» Exercise description: All lines in the records that carry the string "dropdown" are to be shown.

[Stored data entries]
[Start of section]
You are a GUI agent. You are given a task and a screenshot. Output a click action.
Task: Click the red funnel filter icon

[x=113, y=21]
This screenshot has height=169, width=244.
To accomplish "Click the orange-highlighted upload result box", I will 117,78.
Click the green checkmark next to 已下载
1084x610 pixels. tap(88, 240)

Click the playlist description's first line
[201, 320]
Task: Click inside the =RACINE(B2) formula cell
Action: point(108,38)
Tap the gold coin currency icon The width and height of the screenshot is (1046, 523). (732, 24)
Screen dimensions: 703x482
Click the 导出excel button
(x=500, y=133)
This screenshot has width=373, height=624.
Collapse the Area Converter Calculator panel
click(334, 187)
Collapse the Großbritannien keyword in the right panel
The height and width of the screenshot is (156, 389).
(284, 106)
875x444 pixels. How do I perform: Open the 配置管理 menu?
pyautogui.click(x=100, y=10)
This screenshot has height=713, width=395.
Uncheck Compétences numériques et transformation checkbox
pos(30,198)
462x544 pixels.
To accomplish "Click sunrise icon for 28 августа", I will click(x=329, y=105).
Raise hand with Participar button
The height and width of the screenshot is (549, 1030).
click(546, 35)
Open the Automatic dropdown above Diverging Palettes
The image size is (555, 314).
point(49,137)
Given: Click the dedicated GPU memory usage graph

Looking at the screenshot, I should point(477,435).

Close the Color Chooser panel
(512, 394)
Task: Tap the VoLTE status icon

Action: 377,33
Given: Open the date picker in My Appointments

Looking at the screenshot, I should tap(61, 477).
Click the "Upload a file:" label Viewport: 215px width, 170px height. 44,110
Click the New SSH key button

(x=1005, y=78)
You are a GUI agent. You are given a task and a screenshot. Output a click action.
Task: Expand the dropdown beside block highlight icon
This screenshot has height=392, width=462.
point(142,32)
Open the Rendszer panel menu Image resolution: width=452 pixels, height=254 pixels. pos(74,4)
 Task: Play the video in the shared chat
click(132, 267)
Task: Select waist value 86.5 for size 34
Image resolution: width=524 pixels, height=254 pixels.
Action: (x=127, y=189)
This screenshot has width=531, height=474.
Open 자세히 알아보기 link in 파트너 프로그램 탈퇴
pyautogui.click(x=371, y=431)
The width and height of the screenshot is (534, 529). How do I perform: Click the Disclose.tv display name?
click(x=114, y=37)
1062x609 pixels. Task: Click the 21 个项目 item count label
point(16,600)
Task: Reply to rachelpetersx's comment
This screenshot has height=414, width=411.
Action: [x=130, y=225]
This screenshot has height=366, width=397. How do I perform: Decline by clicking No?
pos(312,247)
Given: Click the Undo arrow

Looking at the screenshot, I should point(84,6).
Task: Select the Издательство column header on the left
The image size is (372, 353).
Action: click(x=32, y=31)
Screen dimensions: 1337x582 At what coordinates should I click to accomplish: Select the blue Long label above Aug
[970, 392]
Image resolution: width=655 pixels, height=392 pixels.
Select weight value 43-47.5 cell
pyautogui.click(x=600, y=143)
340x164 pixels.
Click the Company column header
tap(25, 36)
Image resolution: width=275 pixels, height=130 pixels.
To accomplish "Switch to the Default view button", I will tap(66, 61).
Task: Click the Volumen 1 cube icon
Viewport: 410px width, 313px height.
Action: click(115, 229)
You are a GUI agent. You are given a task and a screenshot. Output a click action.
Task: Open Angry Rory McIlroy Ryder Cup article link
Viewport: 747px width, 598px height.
[End of section]
» Answer for this exercise:
Open the Automatic dropdown above Diverging Palettes
Task: Expand the dropdown beside block highlight icon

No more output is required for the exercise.